BBC lines up news chief as Hutton fall guy
Senior BBC executives are lining up a middle-ranking manager to bear the brunt of an expected onslaught of criticism when the Hutton inquiry reports next week.
Stephen Mitchell, the corporation's head of radio news, has been identified as a likely fall guy because he failed to pass up the BBC's hierarchy a vital email that warned of Andrew Gilligan's "flawed reporting". The email, sent on 27 June by Kevin Marsh, Mr Gilligan's immediate boss at Radio 4's Today programme, emerged only during the inquiry hearings in August.
It detailed how Mr Gilligan's "loose use of language" had helped to undermine his report that the intelligence services were unhappy that Downing Street had "sexed up" a dossier on Saddam Hussein's weapons of mass destruction.
Neither Greg Dyke, the BBC's director-general, nor Richard Sambrook, its director of news, were aware of the warning when they urged governors to stand by the story on 6 June, however.

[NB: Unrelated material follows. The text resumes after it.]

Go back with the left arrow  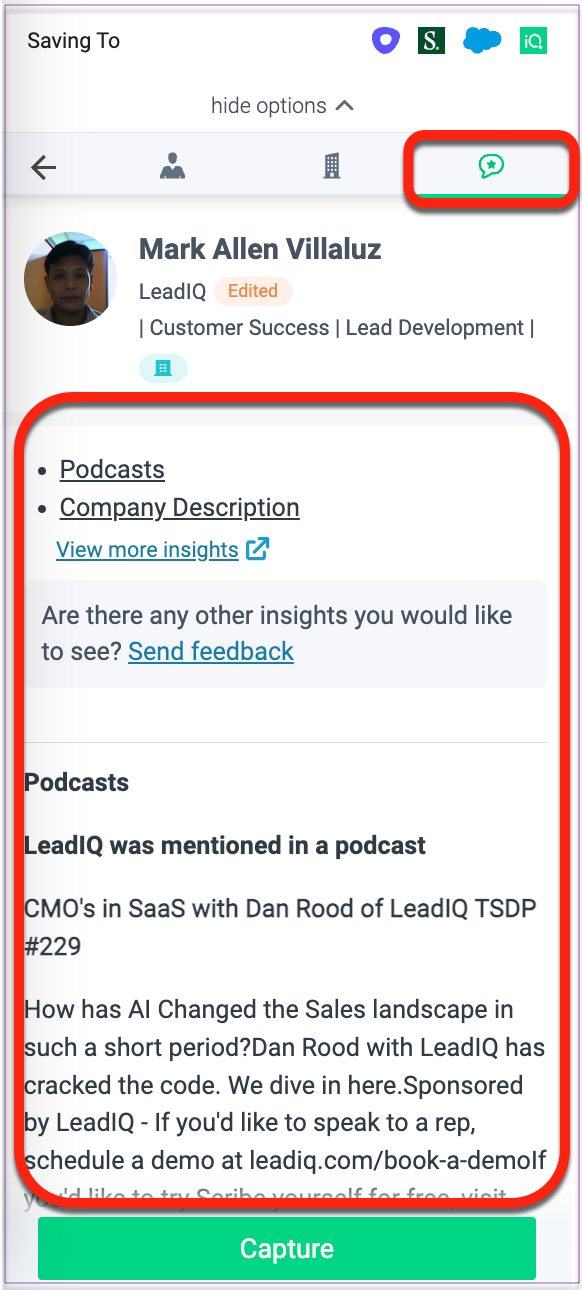click(43, 167)
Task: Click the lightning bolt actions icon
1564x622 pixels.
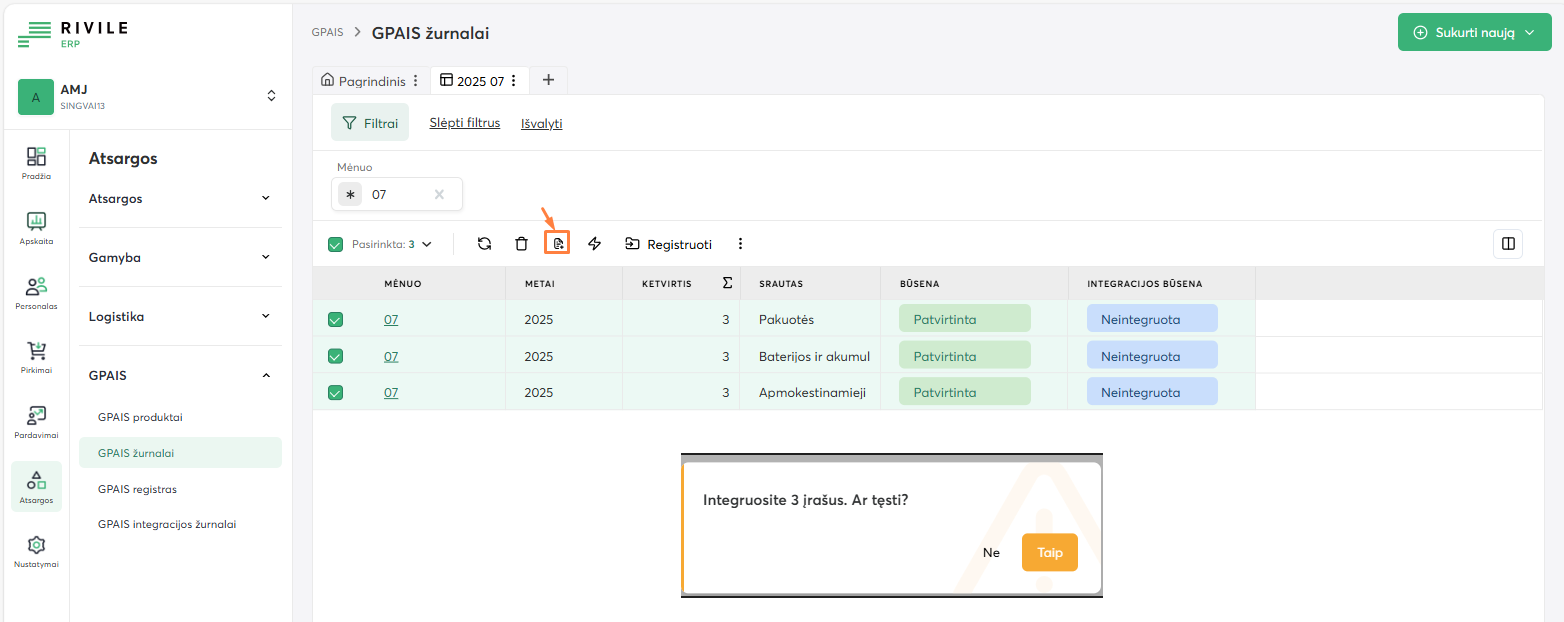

Will Wyatt, a former BBC chief executive of broadcasting, writing in The Independent on Sunday today, highlights managers' failure to pass on the concerns as a key mistake in the affair. But Mr Mitchell's decision not to alert his superiors has given them a survival route, according to senior staff at the corporation.
Meanwhile, Mr Gilligan has warned managers that if they force him to resign in the wake of the Hutton inquiry, he will reveal how they helped him "out" David Kelly.
Mr Gilligan faces particular censure for leaking to MPs information that helped to identify the scientist as the source of his report.
Friends of the journalist claim, however, that - if he is cut adrift by BBC bosses - he will reveal how he was pressured by managers to contact MPs on the Foreign Affairs Committee.
The former Today reporter is likely to be seriously criticised in a BBC documentary on the Kelly affair, which is expected to be screened next Sunday. The investigative reporter John Ware will launch a fierce attack on both the BBC and the Government in "Fight to the Death", a Panorama special.